→ **Records supplied**
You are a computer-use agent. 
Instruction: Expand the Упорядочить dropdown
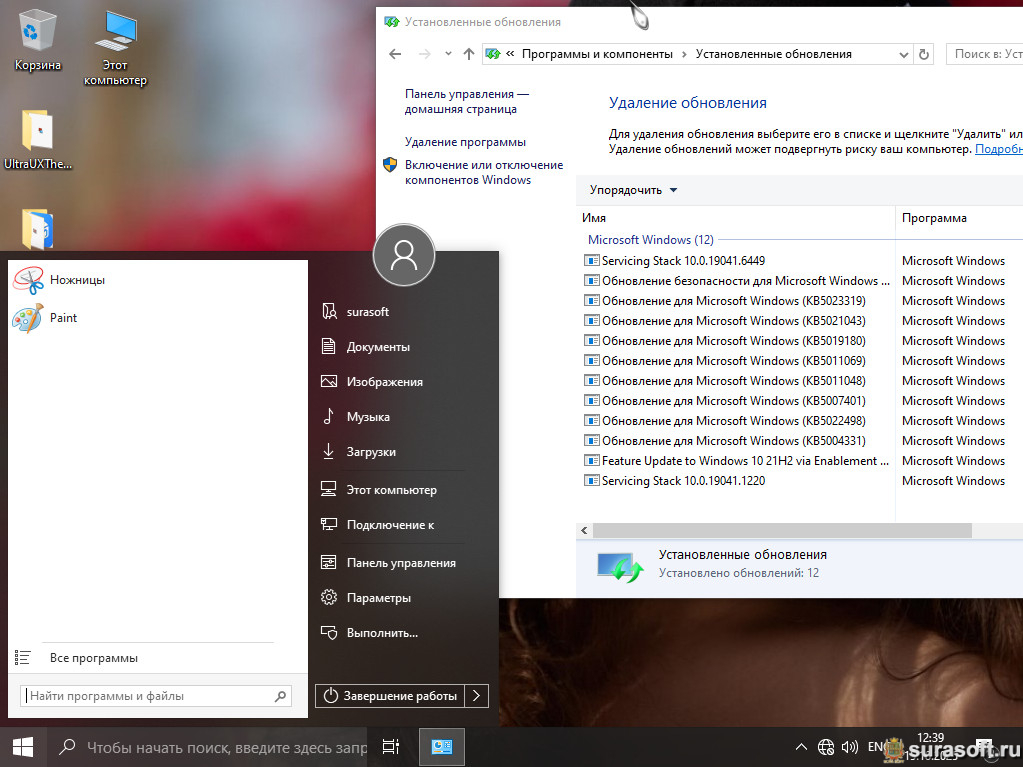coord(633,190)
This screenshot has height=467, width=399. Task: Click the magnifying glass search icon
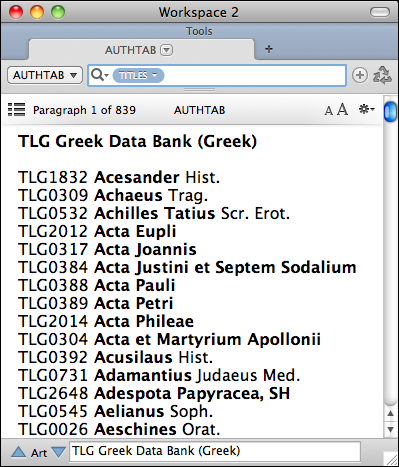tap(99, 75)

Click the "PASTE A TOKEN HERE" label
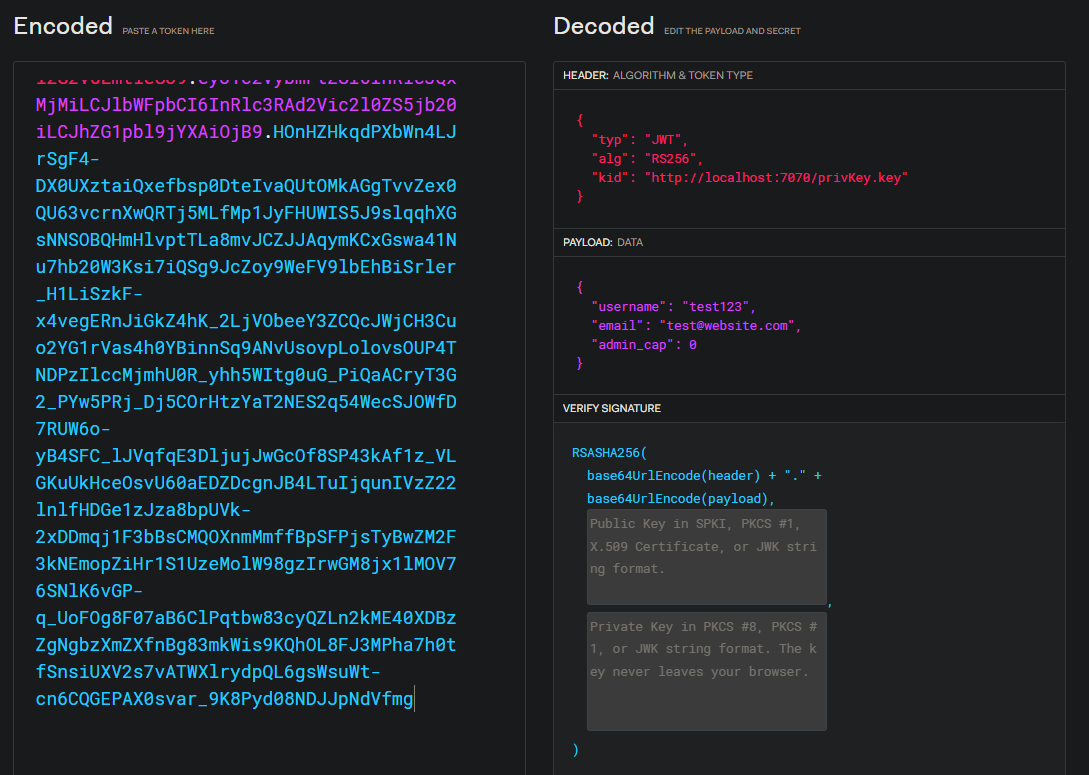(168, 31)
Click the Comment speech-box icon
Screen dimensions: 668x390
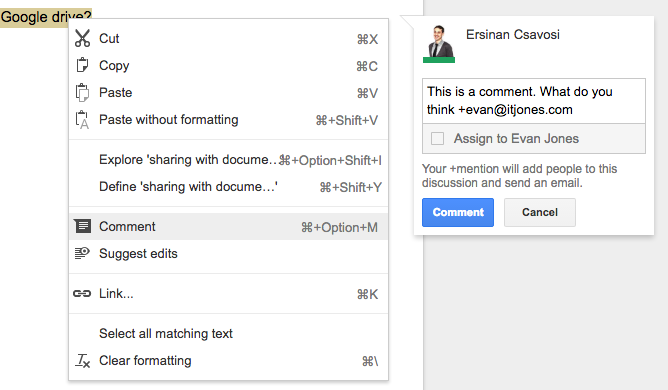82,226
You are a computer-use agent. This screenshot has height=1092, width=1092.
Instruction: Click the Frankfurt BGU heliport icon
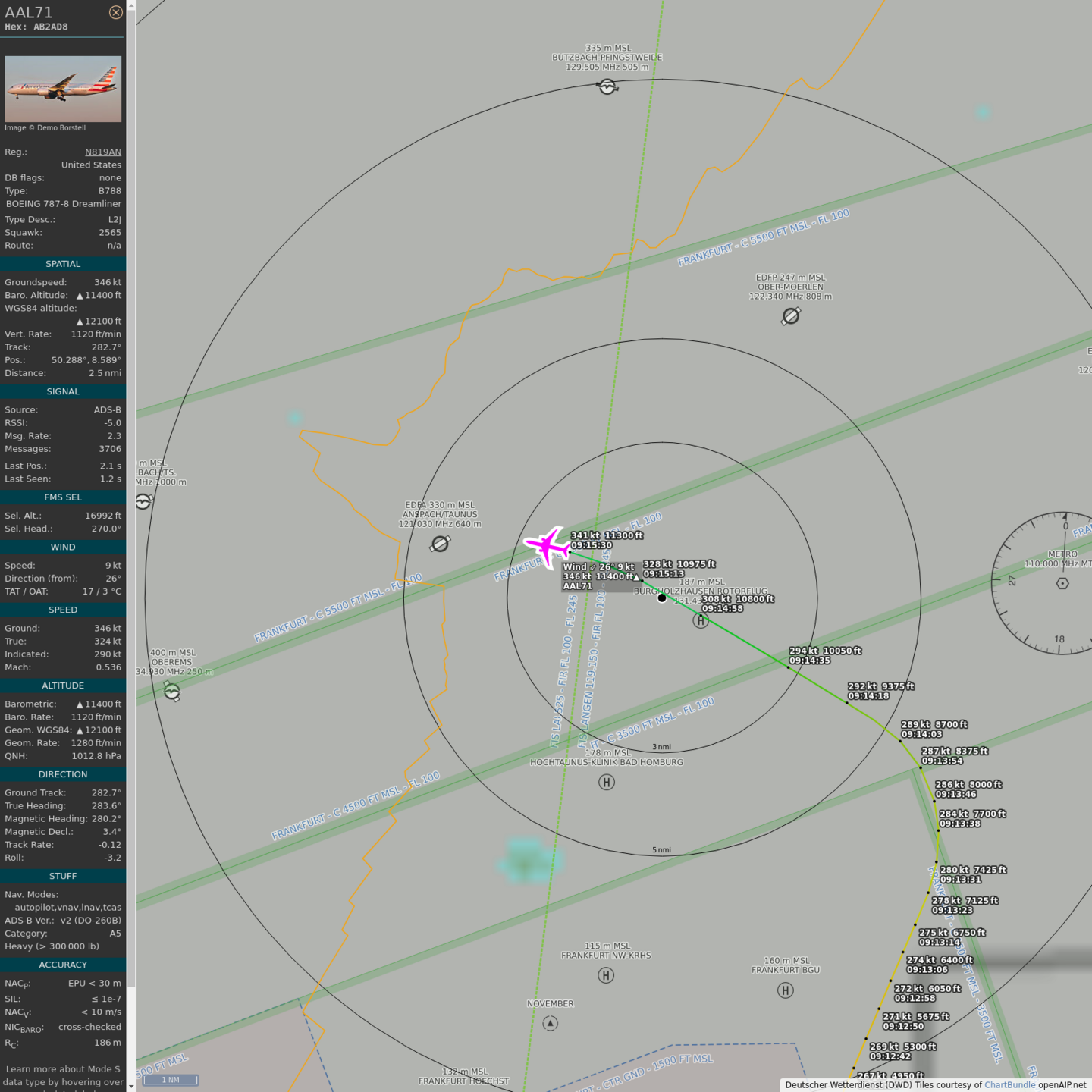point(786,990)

--

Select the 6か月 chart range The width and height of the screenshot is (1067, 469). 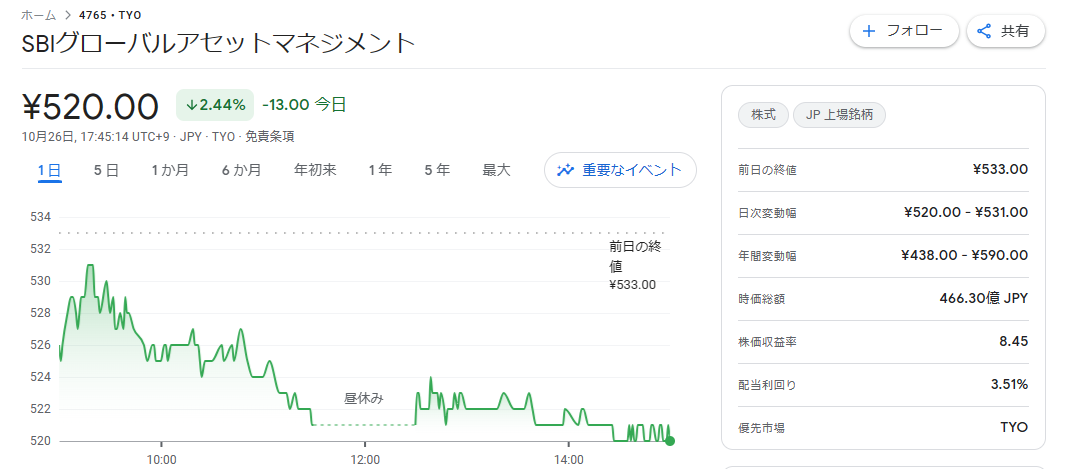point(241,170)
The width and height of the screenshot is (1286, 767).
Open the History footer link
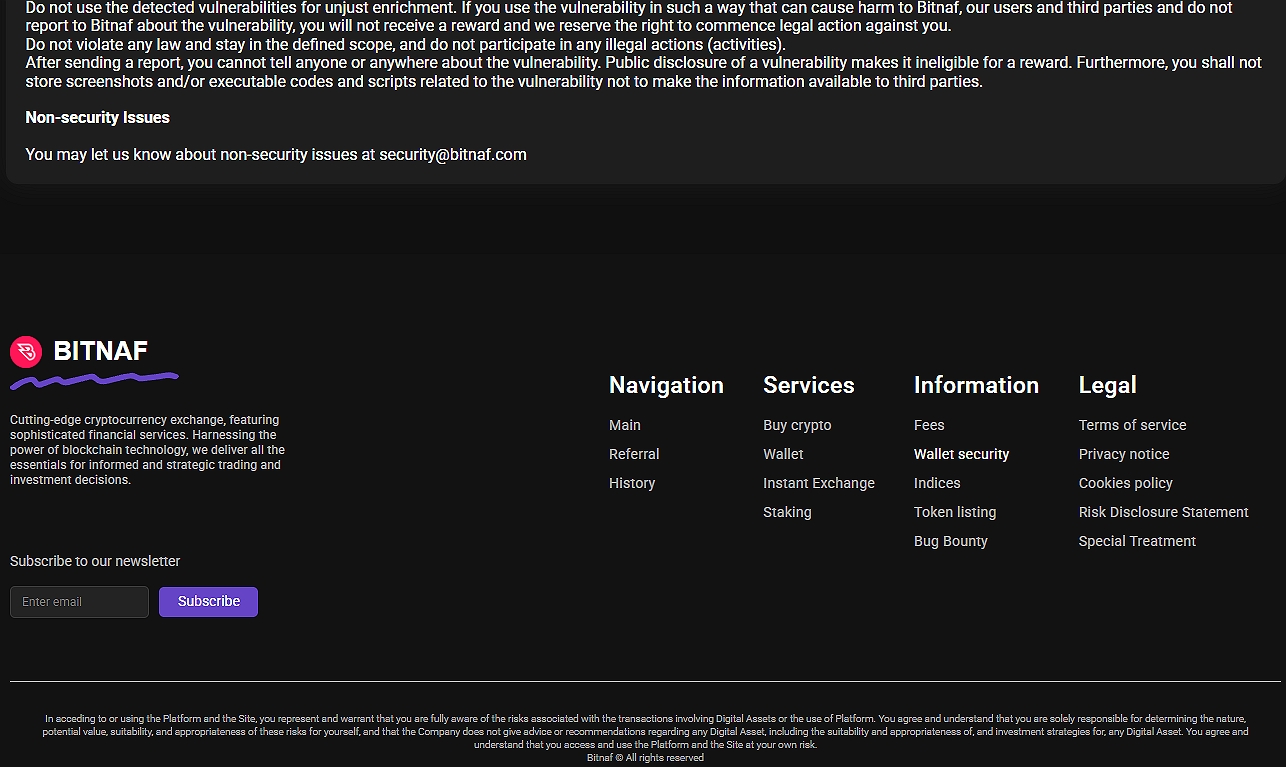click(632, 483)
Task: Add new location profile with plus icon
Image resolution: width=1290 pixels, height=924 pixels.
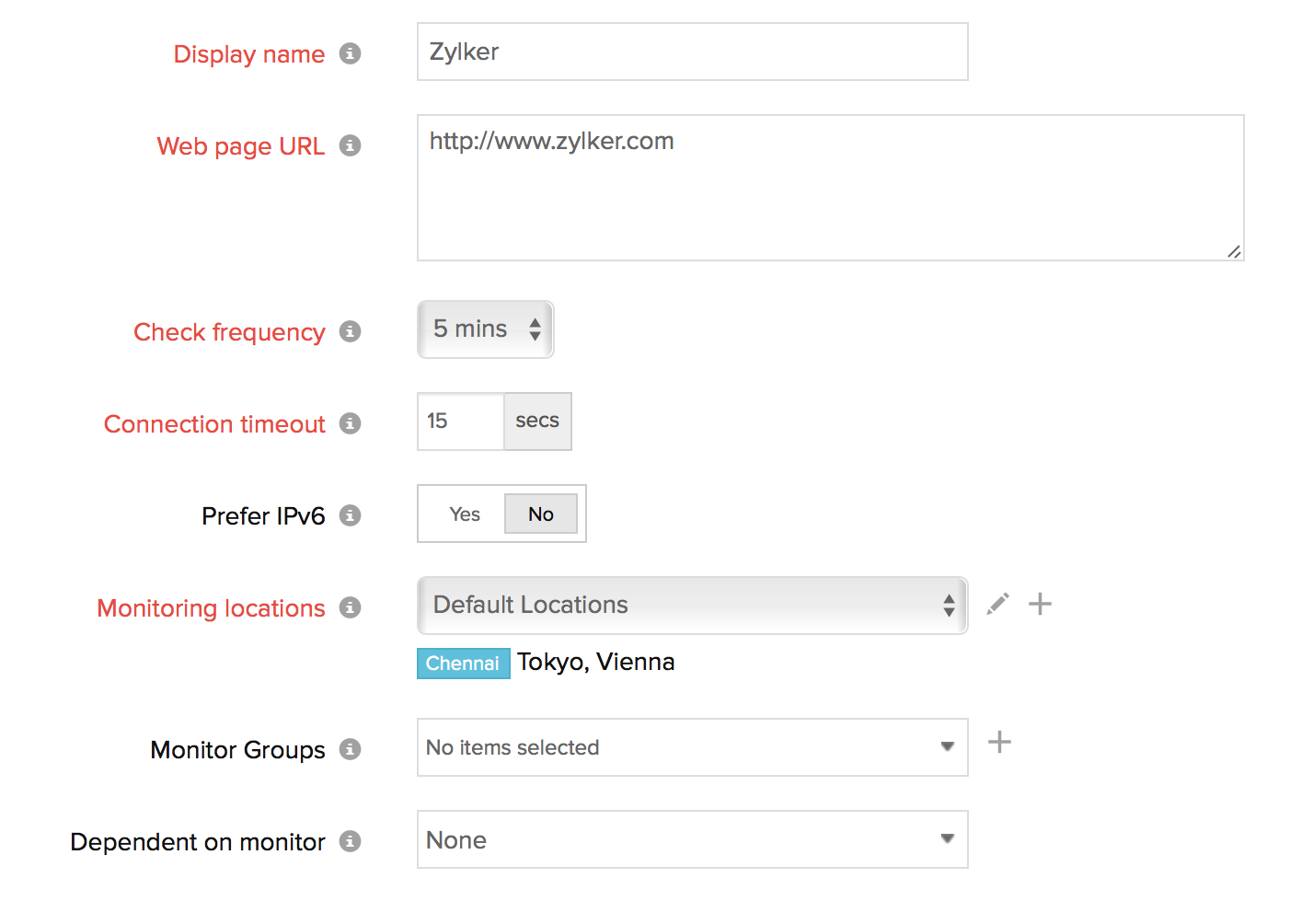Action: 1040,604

→ **Problem details**
Check the data above and report how many lines include the word "agent", using a bare number.

→ **Answer area**
2